### SUPPLIED TEXT
Join the best erotica focused adult social network now
Login

Germs and stuff

last reply
35 replies
4.0k views
0 watchers
0 likes
Lurker
0 likes
Do you think we have become a society where we are afraid of germs and cross contaminations??

And I am not referencing cold season or H1N1.

What I am referring to is this: I have just made a simple hamburger dinner, with most fixings .... and I must have washed (with soap and hotwater) my hands at least 20 times! no lie!! After handling the cracked egg, after unwrapping the meat, before crushing the croutons, etc .... you get my drift. (No wonder I go thru so much damn liquid soap in the kitchen!)

When I grew up - and it wasn't the Depression time or remotely close (and obviously, my siblings and I never died) .... my mom wouldn't have dreamed of doing what I just did in the kitchen, and she was a nurse!!

So .... have we become overly clean do you think? or maybe that isn't the right question .... but I can't be the only one who does this ....

Is it the brainwash of the media/advertising guys, or the health people or what? Who is winning? Maybe I am rambling - but man, I have clean hands!!

Van
Active Ink Slinger
0 likes
Germs can kill you, I believe that, so I don't think it's just a media brainwash. But at the same time, I think we as a society are weakening our immune systems. If we use anti-bacterial soap, and anti-bacterial wipes after everything, our bodies will lose their ability to fight bacteria, and we will be more susceptible to germs. Also, with greater exposure to anti-bacterial sprays, etc, the bacteria develops resistances and becomes stronger as well. When I cook just for myself I am not very worried about cross contamination, but I do respect others, so I am far more careful when someone else will be eating the food too. I've used the same bowl to mix my eggs and milk as I used to have my cooked scrambled eggs in later. And that didn't make me sick. Maybe I get lucky, but I continue to believe that my immune system is better for me not being quite so careful.
Active Ink Slinger
0 likes
Van, I'm a total germaphobe. I wash my hands with soap and scolding water every time I enter my house. I have bottles of Purell on every room. And I wash my hands after I "handle" my own children. My husband makes fun of me all the time, but you know what: I get sick less often than he does.

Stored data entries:
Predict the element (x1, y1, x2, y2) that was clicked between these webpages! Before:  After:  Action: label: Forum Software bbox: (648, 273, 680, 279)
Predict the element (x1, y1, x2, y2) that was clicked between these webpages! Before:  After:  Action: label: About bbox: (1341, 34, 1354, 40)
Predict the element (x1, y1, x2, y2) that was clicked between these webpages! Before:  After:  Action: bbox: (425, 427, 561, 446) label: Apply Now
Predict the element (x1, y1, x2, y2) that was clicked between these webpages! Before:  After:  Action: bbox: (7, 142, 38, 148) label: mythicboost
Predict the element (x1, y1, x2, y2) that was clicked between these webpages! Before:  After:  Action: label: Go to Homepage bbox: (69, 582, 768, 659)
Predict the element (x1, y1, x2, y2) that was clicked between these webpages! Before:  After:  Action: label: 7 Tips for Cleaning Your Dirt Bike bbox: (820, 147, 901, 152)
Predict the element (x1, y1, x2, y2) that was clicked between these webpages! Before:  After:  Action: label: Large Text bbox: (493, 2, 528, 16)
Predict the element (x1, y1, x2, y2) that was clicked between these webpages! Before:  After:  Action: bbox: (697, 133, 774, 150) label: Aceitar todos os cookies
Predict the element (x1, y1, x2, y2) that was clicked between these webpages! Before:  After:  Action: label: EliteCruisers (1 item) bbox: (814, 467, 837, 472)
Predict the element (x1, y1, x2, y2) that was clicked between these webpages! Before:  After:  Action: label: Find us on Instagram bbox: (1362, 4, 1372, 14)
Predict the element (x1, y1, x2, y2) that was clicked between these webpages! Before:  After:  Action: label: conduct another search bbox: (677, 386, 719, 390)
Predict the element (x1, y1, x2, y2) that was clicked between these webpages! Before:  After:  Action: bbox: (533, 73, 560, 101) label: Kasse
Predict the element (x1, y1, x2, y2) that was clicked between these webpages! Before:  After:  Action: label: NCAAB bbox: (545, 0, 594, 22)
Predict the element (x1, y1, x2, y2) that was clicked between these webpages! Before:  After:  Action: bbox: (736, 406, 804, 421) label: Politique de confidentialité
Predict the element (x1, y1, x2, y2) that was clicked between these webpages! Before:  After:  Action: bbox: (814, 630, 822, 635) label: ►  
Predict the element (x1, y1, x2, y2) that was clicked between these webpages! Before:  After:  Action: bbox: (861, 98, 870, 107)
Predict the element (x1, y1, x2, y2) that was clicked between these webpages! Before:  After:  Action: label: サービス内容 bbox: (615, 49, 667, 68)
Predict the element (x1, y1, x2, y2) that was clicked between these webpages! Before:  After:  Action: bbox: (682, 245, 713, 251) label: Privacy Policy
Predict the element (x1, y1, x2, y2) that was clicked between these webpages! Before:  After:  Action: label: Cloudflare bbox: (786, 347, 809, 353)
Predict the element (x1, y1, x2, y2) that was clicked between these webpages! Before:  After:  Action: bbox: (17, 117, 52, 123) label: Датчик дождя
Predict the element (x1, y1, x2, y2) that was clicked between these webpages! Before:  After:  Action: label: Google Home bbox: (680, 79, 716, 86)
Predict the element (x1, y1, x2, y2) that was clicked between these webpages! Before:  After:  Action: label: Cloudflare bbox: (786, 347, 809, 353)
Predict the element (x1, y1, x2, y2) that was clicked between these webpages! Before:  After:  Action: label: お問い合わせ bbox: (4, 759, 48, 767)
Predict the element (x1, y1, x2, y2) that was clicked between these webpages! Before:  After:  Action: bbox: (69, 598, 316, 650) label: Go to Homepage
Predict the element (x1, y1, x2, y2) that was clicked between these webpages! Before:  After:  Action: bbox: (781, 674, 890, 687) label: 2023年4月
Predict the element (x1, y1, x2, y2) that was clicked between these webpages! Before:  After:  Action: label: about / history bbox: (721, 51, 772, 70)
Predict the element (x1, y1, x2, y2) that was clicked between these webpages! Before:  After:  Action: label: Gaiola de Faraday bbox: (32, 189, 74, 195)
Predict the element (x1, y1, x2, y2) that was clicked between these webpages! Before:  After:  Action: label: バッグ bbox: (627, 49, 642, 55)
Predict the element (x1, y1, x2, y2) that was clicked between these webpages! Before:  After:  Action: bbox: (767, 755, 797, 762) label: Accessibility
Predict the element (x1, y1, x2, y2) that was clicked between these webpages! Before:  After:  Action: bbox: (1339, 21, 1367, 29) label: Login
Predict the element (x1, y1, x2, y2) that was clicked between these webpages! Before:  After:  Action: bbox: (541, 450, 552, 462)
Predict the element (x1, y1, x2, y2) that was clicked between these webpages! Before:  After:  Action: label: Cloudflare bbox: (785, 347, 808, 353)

### EXERCISE REQUIREMENTS
Return, word for word, the portion of the germs thread starting at "And I am not" and ending at "does this ....".

### TASK RESULT
And I am not referencing cold season or H1N1.

What I am referring to is this: I have just made a simple hamburger dinner, with most fixings .... and I must have washed (with soap and hotwater) my hands at least 20 times! no lie!! After handling the cracked egg, after unwrapping the meat, before crushing the croutons, etc .... you get my drift. (No wonder I go thru so much damn liquid soap in the kitchen!)

When I grew up - and it wasn't the Depression time or remotely close (and obviously, my siblings and I never died) .... my mom wouldn't have dreamed of doing what I just did in the kitchen, and she was a nurse!!

So .... have we become overly clean do you think? or maybe that isn't the right question .... but I can't be the only one who does this ....